Leaving out all pictures, transcribe the lines below exactly, from the first through the line containing "This screenshot has width=638, height=1172.".

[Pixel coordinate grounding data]

*** Begin section ***

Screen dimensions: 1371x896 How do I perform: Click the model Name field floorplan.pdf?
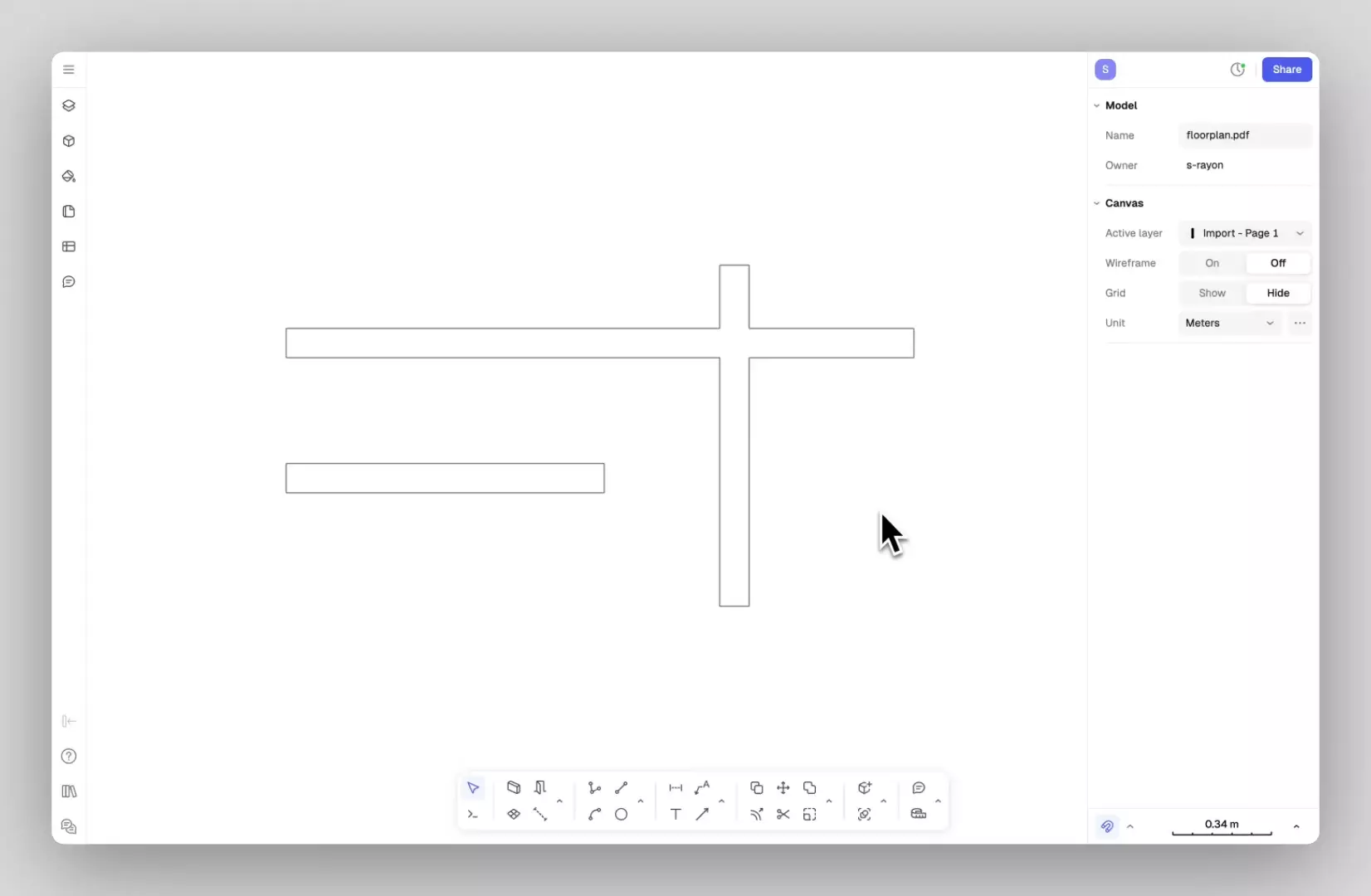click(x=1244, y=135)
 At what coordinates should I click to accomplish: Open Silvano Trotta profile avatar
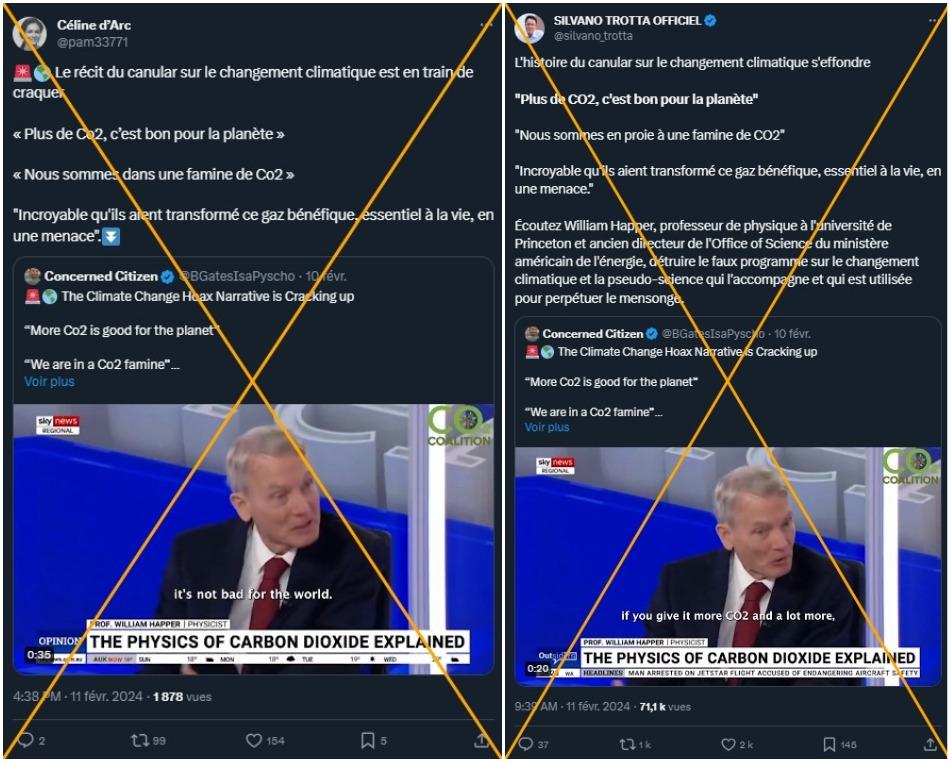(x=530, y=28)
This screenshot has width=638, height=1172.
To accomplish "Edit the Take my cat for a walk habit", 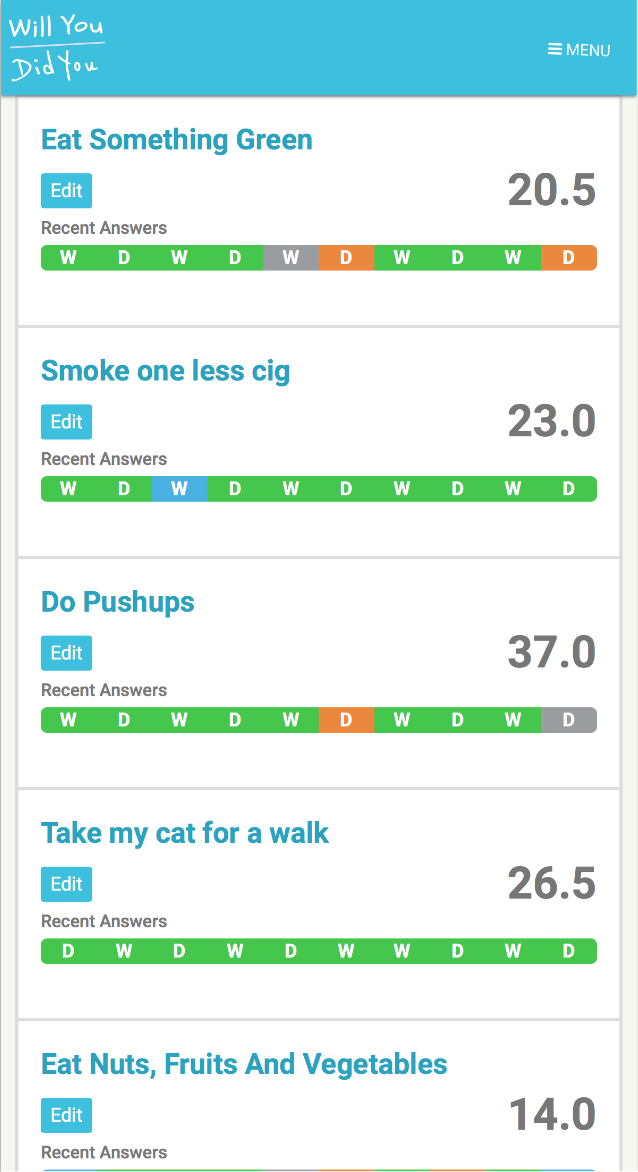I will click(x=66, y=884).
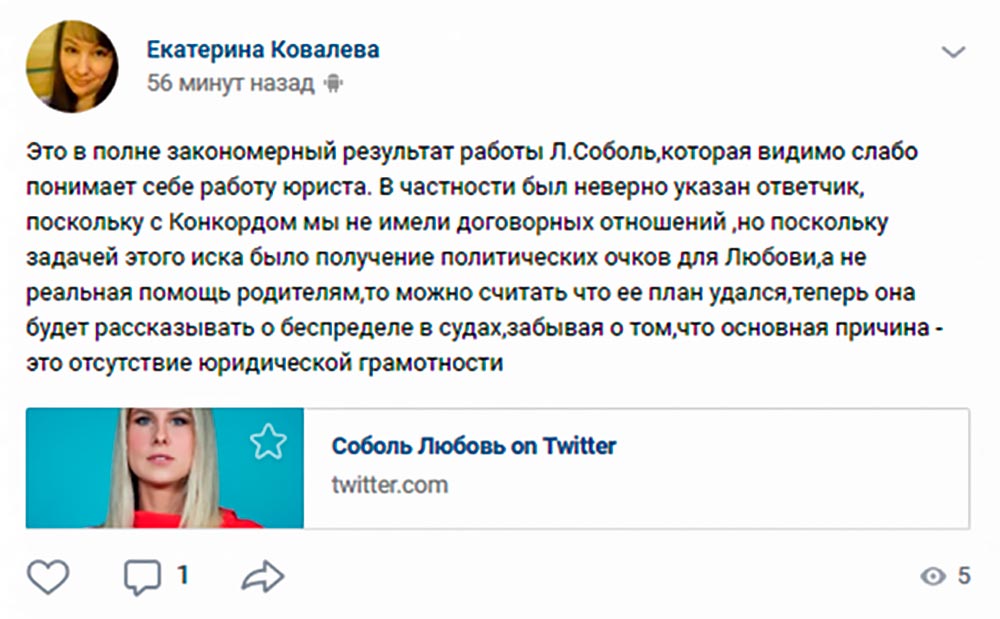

*** End section ***

REPLY:
Screen dimensions: 1371x896 How do I perform: Click the model Name field floorplan.pdf?
click(x=1244, y=135)
 At what coordinates should I click to accomplish: Open Silvano Trotta profile avatar
(x=530, y=28)
This screenshot has width=638, height=1172.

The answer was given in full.